MP Tanggamus – Dana Desa adalah salah satu program dari pemerintah pusat yang bertujuan untuk mensejahterakan masyarakat pedesaan, dimana pemerintah pusat telah menggelontorkan dana secara besar besaran untuk memprioritaskan pembangunan dan meningkatkan taraf hidup masyarakat desa,namun hingga kini masih saja pengelolaan dana desanya terkesan amburadul
Hal itu juga yang terjadi di pemerintahan Pekon Sawang Balak, Kecamatan Cukuh Balak, Kabupaten Tanggamus, menjadi sorotan tajam setelah dugaan kebocoran anggaran Dana Desa (DD) mencuat ke permukaan.
Setelah laporan resmi Ketua Laskar Merah Putih Indonesia (LMPI) Markas Anak Cabang (MAC) Cukuh Balak, Zainuddin, yang melaporkan dugaan penyimpangan penggunaan Alokasi Dana Desa (ADD) ke Inspektorat beberapa waktu lalu, kini salah satu anggota Badan Hippun Pemekonan (BHP) ikut angkat bicara terkait amburadul nya pengelolaan dana desa di pekon Sawang Balak Kecamatan Cukuh Balak Kabupaten Tanggamus.
Kepada awak media, anggota BHP yang enggan disebut namanya mengungkapkan kekecewaannya terhadap kepemimpinan Kepala Pekon (Kakon) Sawang Balak. Pasalnya, hingga saat ini, hak-hak mereka belum juga dibayarkan, meskipun dana desa tahap satu telah dicairkan.
"Siltap dan tunjangan kami belum dibayarkan oleh kakon. Bahkan, aparatur pekon lainnya pun mengalami hal serupa. Ini sudah masuk pertengahan tahun 2025, tapi hak kami belum juga diterima," tegasnya.
Ia menambahkan, alasan yang diberikan oleh pihak pekon kerap tidak masuk akal dan terkesan mengada-ada. Sebagai lembaga pengawasan di tingkat pekon, BHP merasa peran dan fungsi mereka diabaikan, bahkan dilecehkan.
"Kami ini bekerja sesuai tugas pokok dan fungsi, gaji kami jelas tertera dalam ADD. Tapi kenapa bisa-bisanya tak dibayarkan berbulan-bulan? Ini bentuk pelecehan terhadap aparatur yang bekerja demi kemajuan pekon," tambahnya dengan nada geram.
Tak hanya soal gaji, ia juga membeberkan dugaan kebocoran lain dalam pengelolaan dana desa.
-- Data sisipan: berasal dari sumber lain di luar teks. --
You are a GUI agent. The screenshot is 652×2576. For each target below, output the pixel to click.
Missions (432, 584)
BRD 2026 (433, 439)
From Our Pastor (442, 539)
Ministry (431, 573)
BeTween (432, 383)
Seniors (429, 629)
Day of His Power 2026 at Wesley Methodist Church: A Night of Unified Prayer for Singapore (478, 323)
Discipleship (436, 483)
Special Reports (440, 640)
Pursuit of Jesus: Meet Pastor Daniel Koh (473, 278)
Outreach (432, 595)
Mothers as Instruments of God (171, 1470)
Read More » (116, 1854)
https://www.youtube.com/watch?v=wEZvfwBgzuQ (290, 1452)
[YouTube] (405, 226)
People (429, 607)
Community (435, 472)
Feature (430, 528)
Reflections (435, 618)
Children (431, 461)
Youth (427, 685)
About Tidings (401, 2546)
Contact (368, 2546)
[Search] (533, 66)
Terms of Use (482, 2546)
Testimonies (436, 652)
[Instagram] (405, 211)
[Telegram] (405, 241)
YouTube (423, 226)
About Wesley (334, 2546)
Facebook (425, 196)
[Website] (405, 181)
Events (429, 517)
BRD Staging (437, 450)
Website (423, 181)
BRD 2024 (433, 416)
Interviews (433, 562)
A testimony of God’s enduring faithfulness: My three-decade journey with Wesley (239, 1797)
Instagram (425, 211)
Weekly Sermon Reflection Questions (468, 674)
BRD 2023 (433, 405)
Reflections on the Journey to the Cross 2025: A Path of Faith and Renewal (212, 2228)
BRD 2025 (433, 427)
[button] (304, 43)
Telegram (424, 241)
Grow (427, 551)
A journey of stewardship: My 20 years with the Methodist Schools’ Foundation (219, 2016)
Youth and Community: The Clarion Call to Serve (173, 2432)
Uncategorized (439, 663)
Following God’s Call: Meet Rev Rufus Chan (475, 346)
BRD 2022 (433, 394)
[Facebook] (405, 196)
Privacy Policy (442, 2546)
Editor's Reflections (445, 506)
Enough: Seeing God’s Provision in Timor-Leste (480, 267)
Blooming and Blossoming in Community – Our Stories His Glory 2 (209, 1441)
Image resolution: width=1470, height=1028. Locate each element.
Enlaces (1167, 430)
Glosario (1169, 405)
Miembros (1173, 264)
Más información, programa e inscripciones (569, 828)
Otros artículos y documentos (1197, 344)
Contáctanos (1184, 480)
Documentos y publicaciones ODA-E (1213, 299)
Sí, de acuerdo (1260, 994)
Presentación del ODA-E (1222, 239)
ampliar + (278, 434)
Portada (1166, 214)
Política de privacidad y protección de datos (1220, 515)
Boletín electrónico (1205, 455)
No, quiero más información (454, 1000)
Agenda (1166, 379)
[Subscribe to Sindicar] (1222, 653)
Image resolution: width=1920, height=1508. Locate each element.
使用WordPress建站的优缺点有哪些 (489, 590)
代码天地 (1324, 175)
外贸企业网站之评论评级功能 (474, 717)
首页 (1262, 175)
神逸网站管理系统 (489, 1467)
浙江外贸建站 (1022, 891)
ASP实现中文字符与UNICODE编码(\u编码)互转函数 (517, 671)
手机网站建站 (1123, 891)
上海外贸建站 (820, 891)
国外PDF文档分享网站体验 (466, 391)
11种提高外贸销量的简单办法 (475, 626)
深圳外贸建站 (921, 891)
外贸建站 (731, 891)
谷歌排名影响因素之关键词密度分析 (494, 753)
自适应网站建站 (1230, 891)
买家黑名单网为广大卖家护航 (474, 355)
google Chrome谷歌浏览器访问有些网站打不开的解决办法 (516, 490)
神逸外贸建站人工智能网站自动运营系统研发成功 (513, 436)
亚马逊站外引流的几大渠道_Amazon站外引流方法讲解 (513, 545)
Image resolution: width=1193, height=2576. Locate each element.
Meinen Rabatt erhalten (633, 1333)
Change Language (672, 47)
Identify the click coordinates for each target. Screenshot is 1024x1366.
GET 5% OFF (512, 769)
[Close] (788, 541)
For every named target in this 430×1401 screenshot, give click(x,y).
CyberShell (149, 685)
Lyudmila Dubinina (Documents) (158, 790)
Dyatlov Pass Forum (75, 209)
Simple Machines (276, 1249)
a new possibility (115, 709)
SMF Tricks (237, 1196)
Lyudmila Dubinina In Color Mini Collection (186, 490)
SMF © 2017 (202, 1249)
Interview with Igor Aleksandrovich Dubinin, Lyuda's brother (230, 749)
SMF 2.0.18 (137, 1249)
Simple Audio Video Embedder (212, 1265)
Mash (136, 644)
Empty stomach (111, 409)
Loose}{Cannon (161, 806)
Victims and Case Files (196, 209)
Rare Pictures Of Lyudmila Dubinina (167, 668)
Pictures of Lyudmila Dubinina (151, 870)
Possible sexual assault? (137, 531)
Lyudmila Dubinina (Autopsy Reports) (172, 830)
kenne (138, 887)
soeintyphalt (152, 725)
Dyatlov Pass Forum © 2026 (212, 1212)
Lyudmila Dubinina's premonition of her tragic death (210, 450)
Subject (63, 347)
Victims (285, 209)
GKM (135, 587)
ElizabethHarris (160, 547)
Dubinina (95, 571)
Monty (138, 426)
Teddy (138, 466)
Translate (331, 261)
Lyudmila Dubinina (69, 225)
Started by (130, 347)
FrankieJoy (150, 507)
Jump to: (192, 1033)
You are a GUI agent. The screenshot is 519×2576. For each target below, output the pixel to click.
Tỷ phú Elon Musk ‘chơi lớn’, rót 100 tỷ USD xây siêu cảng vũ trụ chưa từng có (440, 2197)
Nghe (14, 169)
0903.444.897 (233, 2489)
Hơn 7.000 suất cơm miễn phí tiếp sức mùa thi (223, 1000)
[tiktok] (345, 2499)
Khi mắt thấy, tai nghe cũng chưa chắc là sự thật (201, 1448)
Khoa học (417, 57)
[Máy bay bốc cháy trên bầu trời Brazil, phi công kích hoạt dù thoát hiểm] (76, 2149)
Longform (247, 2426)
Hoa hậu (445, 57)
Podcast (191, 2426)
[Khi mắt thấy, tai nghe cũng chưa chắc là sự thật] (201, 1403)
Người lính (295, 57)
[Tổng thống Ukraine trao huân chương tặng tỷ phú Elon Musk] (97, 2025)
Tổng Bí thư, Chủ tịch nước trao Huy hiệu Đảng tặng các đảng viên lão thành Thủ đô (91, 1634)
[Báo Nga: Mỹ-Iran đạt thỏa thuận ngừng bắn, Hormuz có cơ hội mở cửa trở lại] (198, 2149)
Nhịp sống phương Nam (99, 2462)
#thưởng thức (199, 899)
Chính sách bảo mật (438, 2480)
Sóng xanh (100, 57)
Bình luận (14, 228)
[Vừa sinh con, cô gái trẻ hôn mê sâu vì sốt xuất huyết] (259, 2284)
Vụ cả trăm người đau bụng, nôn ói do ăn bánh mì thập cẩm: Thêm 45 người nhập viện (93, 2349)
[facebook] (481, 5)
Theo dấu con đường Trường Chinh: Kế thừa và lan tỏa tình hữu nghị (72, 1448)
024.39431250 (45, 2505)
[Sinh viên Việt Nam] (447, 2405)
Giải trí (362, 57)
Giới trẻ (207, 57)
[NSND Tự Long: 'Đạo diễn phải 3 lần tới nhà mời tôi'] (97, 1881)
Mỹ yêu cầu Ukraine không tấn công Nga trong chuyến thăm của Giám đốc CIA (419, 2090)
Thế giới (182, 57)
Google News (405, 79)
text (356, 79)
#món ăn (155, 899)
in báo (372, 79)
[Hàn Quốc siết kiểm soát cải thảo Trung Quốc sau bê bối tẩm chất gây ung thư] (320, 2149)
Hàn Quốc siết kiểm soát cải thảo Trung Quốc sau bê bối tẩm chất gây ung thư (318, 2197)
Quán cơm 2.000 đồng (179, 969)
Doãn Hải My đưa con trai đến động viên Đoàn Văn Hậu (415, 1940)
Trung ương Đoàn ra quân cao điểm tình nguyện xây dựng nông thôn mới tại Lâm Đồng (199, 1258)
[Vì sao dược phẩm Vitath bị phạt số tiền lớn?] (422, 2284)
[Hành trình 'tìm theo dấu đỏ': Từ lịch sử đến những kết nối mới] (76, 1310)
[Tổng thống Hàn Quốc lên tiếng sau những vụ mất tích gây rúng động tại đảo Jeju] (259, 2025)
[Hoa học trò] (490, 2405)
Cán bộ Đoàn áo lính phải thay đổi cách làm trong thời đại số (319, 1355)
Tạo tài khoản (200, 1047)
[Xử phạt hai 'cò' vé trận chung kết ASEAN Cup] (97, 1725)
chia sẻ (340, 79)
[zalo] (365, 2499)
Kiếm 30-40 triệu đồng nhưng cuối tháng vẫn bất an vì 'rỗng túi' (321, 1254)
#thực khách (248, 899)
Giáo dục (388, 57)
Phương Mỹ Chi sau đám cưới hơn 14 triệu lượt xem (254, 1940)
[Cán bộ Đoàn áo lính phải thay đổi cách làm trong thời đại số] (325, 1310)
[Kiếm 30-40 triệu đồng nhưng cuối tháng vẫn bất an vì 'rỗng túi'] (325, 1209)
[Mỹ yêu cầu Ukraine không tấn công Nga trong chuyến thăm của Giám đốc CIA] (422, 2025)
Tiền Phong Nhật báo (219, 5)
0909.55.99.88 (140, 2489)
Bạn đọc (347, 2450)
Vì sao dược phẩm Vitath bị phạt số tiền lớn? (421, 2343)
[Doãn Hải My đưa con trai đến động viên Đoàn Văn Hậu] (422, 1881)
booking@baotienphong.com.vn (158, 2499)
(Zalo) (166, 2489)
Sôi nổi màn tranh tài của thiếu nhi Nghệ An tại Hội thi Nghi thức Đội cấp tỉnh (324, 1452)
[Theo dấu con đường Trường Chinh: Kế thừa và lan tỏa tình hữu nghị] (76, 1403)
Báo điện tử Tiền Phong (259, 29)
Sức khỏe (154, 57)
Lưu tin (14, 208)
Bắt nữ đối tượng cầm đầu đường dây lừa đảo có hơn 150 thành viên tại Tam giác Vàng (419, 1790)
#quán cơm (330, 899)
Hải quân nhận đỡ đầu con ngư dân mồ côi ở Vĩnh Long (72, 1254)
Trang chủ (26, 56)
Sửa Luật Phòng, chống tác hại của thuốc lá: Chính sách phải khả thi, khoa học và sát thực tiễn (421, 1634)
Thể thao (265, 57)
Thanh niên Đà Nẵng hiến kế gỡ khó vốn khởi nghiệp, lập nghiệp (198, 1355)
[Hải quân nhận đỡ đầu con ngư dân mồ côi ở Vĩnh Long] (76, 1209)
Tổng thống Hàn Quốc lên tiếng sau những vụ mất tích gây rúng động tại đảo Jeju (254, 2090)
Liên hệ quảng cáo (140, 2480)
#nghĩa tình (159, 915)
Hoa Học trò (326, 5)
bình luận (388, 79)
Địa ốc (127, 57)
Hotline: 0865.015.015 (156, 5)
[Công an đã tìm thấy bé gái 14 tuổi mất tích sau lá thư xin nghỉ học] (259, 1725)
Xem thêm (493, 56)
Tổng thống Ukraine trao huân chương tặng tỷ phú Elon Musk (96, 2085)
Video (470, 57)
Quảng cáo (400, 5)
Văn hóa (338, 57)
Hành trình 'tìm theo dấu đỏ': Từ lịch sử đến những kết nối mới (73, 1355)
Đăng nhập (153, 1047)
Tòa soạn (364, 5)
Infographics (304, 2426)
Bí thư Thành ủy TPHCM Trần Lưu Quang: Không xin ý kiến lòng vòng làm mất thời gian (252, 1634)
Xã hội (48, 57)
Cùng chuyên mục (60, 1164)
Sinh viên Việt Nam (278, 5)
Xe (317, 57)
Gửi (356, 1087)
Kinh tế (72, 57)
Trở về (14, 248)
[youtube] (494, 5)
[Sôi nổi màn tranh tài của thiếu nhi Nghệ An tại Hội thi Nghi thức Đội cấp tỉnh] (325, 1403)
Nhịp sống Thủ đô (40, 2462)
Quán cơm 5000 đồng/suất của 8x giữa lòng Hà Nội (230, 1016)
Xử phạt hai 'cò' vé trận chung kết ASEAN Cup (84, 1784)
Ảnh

Di antaranya, pengadaan lahan pemakaman yang diduga kuat mengalami markup harga, serta proyek fiktif seperti pembangunan rumah adat dan Tempat Pengajian Anak (TPA) yang tercantum dalam laporan, namun tak pernah ada secara fisik.
"Kami mohon kepada LMPI untuk memasukkan temuan ini dalam laporan tambahan ke Inspektorat. Kami tidak ingin Pekon Sawang Balak terus-menerus menjadi sarang penyimpangan," ungkapnya.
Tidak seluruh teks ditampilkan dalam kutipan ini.